Por lo que entiendo, por lo poco que entiendo es que se pide el mismo trato que se le está dando a otras CCAA, cómo Valencia por ejemplo... vale que lo ideal es tener el pacto fiscal del País Vasco para que la mayor parte de los impuestos se reinviertan en la propia CA... pero para eso habría que haber reformado la CE antes de las reformas de los Estatutos de Autonomía. Cada uno mira sus intereses y hacia lo que vamos es a la vuelta del Estado Centralizado o hacia un Estado Federal... porque está visto que el autonómico no funciona.

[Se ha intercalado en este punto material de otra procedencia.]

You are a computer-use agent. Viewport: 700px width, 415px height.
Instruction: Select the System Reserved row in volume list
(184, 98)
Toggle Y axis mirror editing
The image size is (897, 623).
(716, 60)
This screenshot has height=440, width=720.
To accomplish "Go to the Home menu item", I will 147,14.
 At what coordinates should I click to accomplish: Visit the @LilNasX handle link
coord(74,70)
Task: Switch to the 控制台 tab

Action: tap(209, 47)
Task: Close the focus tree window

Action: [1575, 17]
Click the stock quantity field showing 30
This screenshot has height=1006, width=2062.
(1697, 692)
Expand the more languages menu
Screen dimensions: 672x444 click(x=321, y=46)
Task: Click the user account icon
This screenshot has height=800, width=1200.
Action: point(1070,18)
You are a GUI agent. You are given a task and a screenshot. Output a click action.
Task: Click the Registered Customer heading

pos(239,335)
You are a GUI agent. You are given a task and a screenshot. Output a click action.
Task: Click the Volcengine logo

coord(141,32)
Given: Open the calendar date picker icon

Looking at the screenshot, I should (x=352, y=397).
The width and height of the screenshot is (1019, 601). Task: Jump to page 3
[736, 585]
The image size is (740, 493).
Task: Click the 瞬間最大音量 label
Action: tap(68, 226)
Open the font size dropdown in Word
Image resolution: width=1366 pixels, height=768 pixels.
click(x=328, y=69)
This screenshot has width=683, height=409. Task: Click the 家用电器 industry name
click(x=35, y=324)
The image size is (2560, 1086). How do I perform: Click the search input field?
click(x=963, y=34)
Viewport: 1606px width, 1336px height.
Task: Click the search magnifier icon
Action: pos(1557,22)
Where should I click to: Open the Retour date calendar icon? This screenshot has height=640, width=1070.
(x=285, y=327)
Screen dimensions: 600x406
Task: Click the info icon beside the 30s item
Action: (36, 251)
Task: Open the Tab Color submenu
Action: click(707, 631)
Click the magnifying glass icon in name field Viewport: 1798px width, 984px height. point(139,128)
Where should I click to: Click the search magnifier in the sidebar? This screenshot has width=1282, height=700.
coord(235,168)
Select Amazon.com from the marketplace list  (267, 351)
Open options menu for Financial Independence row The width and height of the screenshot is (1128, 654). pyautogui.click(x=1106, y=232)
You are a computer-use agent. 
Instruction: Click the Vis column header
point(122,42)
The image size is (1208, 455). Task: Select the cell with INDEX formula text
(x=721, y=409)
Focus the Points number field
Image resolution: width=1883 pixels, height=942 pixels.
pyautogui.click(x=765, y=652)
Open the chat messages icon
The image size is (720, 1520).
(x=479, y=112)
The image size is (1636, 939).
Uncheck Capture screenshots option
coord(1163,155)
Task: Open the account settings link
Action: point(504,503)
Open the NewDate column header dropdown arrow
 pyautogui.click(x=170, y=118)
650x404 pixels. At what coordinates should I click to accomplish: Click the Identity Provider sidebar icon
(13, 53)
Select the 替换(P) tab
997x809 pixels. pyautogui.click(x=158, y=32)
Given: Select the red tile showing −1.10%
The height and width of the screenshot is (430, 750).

Y añado de mi tintero que, está muy bien sobre el papel, la solidaridad entre todas las CCAA... pero la pregunta es, reciben en proporción a lo que aportan? es justo entonces el reparto? y con esto no defiendo la petición de Más, pero la entiendo. Iqual que entiendo que a las zonas más pobres de España hay que ayudarlas... pero para eso hay que hacer un buen sistema en que no priven las idioteces cómo el aeropuerto de Castellon ( a 65 km más o menos de Manises), el de Burgos, el de Extremadura, etc. cuando el corredor del mediterráneo no ha concluído y el AVE ha llegado hace poco a Bcn y en cambio funcionaba por pueblos perdidos de la Meseta... hay que priorizar las inversiones precisamente en las CCAA que más aportan o que más beneficio pueden aportar (sin dejar de lado al resto, está claro).
Y por otro lado, estas CCAA y en ellas incluyo Catalun_ya, tienen que invertir la miseria que recibe del Estado en infraestructuras, I+D, creación de puestos de trabajo y dejarse de chorradas cómo un sin fín de Tv autonómicas, traducciones innecesarias y muchas cosas más.
Un saludo. El vaso medio lleno, por favor.